Ultimately the Valentine's Day display did not come down. But Geraldo was wound up for his next battle because Mother's Day calls for the same, colorful extreme. He already had peluches lining the inside of his home, which sits atop the building housing the flower shop; it is decorated in bright pink and yellow interiors, with a distinctive scent of cinnamon and hand lotion wafting about. Before he applied for the Mother's Day permit, he asked the city to write an explanation for why he'd been ordered to take down his huggable bears the first time. What codes had been violated? At this point Geraldo just wanted answers.
The only response was a confirmation that his request had been received. He went ahead with the application for the Class I permit, hoping for the best but expecting the worst. Two weeks later he got a response, but at first it looked bad. NET inspectors showed up in person, just like they did before Valentine's Day.
"Don't mess with my peluches": Defiant Rios flaunts his big red Mother's Day display
"Congratulations!" Christine Morales, the Upper Eastside NET official, chimed. She handed him his approved permit. Geraldo remembers her asking him to make the display "really pretty." He felt like the belle of the ball.

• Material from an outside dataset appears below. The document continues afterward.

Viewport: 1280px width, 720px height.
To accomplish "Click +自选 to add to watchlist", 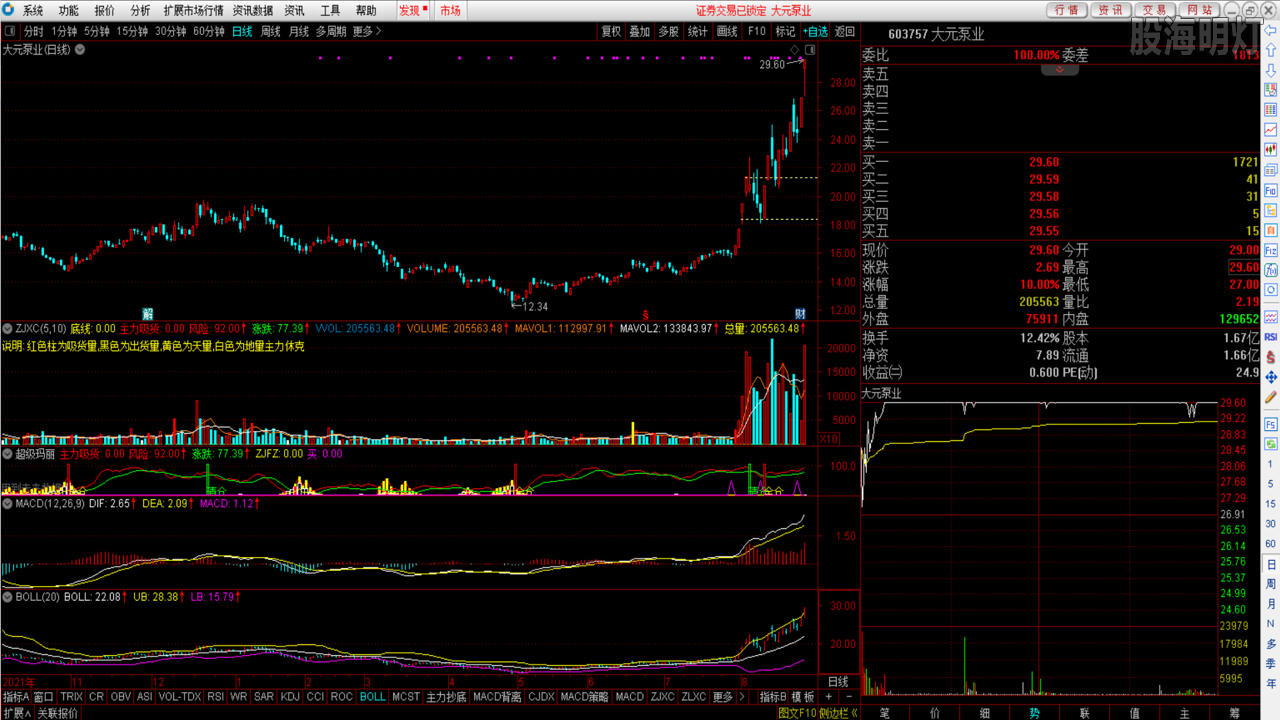I will click(815, 31).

Morales says she regularly delivers permit approvals in person, as a gesture of goodwill, but Rios was surprised. He feels the powers that be are trying to make amends. Whatever the case, neighbors say Geraldo is finally getting the treatment he deserves. He's done so much for the neighborhood. He volunteers at Morningside Elementary School, where he teaches kids to prune flowers; always finds odd jobs for neighborhood rugrats; and is a regular Silver Sponsor donor to the Miami-Dade County Court system. Rios has also helped revitalize his community. He bought his building in 1993 for less than $200,000 and spent an additional $100,000 on renovations. "My building is the prettiest one on the street," Geraldo brags gently, saying he was recently offered one million dollars for the property.

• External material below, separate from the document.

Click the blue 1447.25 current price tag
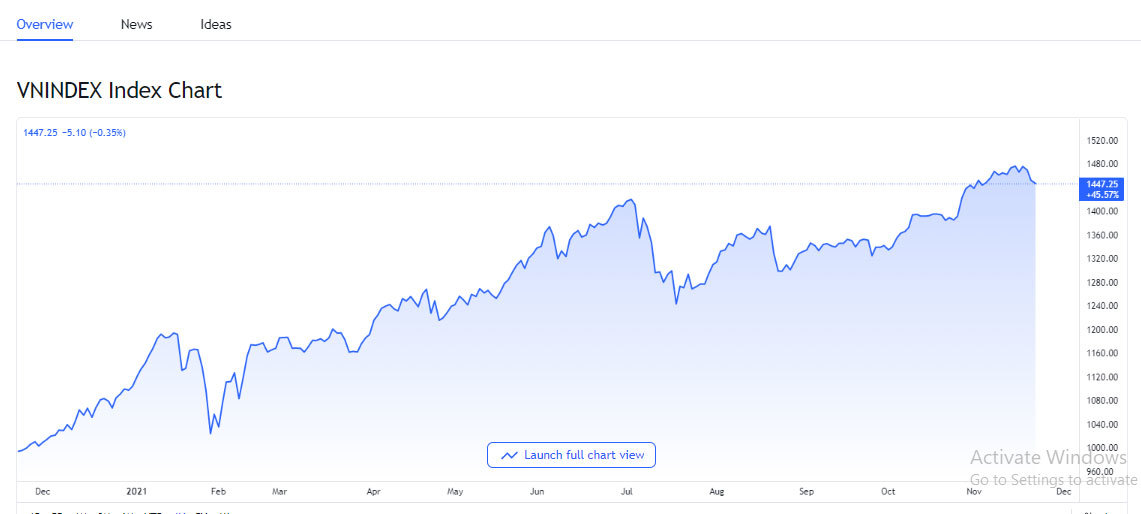Screen dimensions: 1141x514 coord(1104,189)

But all these successes and the adulation of neighbors and friends wouldn't have comforted him if he hadn't been able to set up his displays. Now he can cope. This week he erected the word "MOM" in seven-foot-high red-and-white letters. What matters to him is the opportunity to honor the sanctity of motherhood in bright red splendor. Even though this holiday could never be meant for him, Geraldo reveals that sometimes he truly feels like its Queen.